In one of my favorite movies, 12 Monkeys, Brad Pitt’s character Jeffrey Goines is a bit crazy, and we are first introduced to him in a mental institution. But there is more than a hint of truth in the following rant he makes to Bruce Willis’ character, James Cole:

“There’s the television. It’s all right there—all right there. Look, listen, kneel, pray. Commercials! We’re not productive anymore. We don’t make things anymore. It’s all automated. What are we for then? We’re consumers, Jim. Yeah. Okay, okay. Buy a lot of stuff, you’re a good citizen. But if you don’t buy a lot of stuff, if you don’t, what are you then, I ask you? What? Mentally ill.”

In the modern age of “progress”, men and women of America have gradually lost the ability to do things for themselves. The overwhelming majority no longer produce their own food, seek out their water, take care of their own shelter, make their own clothes, or repair their tools, presumably so they can have more time for leisure, which is identified with “fun”.

So what’s there left for us to do? The answer is buy, use, consume.

But as the prolific author Wendell Berry points out in his classic book The Unsettling of America, a consumer is not really free. “A mere consumer,” he writes, “is by definition a dependent.”

It is no accident, notes Berry, that we’ve had an increased emphasis on “rights”, and a decreased emphasis on “responsibilities”, in an age of mass consumerism.
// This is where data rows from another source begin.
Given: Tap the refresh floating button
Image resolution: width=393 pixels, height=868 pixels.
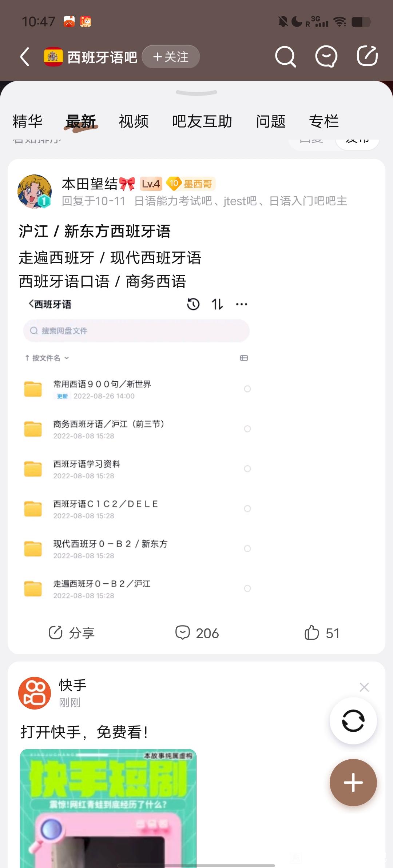Looking at the screenshot, I should (353, 720).
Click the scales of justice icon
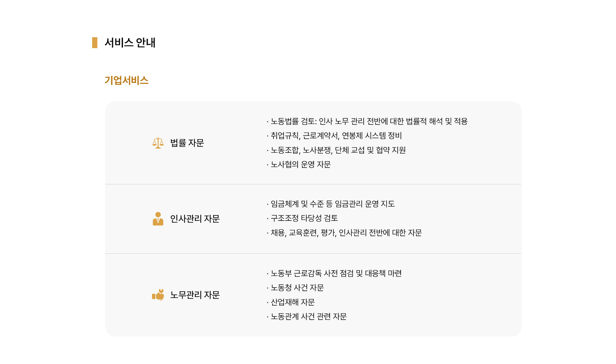 click(x=158, y=143)
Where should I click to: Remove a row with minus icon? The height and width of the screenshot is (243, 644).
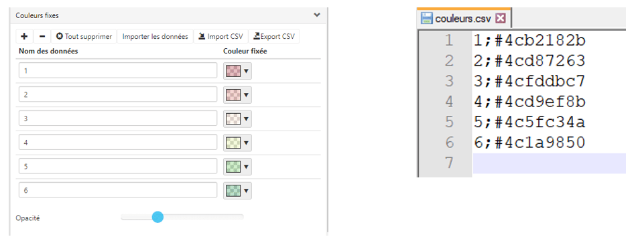42,36
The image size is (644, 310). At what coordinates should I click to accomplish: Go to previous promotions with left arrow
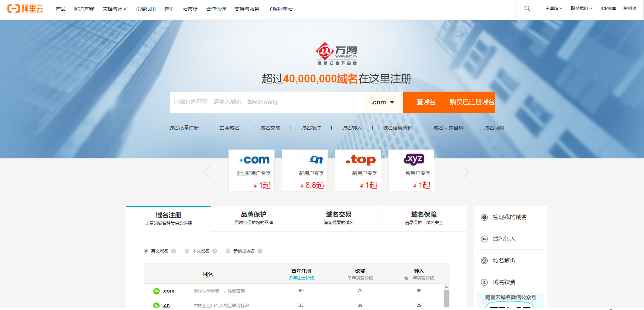click(x=207, y=172)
The various marches and protests that we see on behalf of “rights” are at root recognitions of powerlessness on the part of their participants. The ultimate purpose of the marches seems to be to encourage other people—those on whom we are dependent—to do something to fix a problem.
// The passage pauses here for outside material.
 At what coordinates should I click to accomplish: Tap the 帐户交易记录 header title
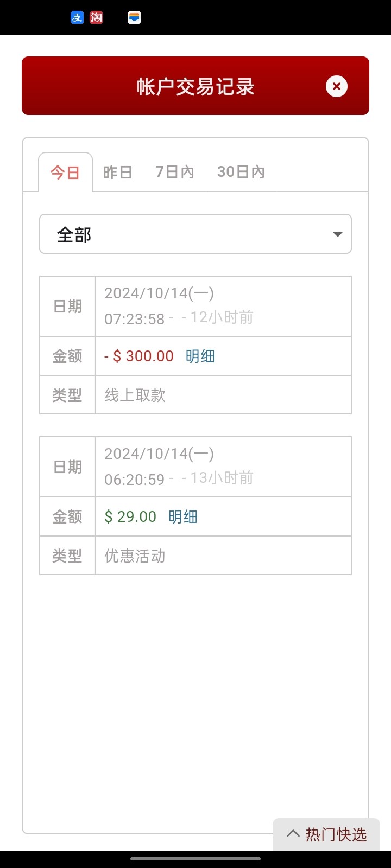(196, 87)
So how do we take back power and become more than “mere consumers”? According to Berry, it’s not really possible (or desirable) to go cold turkey on consumption. And it’s not going to be through aligning ourselves to some large-scale, organized movement. That’s just another form of undesirable, passive consumption.

Instead, he says, the way to fight back is to become a responsible consumer. He provides the following description of a what he means by this term:

1) “A responsible consumer would be a critical consumer, would refuse to purchase the less good.”
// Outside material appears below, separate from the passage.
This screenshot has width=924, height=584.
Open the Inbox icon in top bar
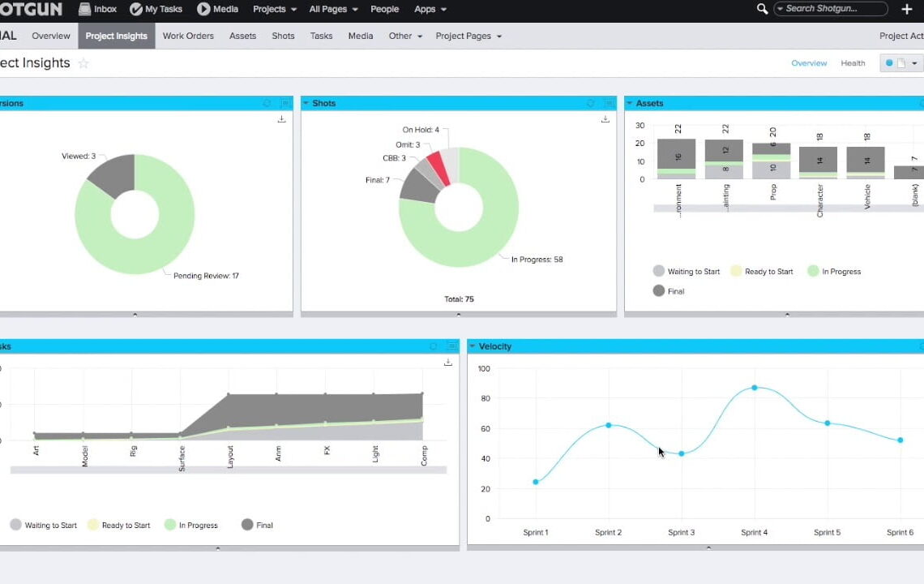[x=85, y=9]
2) “He would be a moderate consumer; he would know his needs and would not purchase what he did not need; he would sort among his needs and study to reduce them.”

3) “The responsible consumer must also be in some way a producer. Out of his own resources and skills, he must be equal to some of his own needs. The household that prepares its own meals in its own kitchen with some intelligent regard for nutritional value, and thus depends on the grocer only for selected raw materials, exercises an influence on the food industry that reaches from the store all the way back to the seedsman. The household that produces some or all of its own food will have a proportionately greater influence. The household that can provide some of its own pleasures will not be helplessly dependent on the entertainment industry, will influence it by not being helplessly dependent on it, and will not support it thoughtlessly out of boredom.”

According to Berry, by performing these simple actions, the responsible consumer “is not confined to the negativity of his complaint… He influences the market by his freedom.” And gradually, through exercising his freedom on an individual basis, “the responsible consumer slips out of the consumer category altogether.”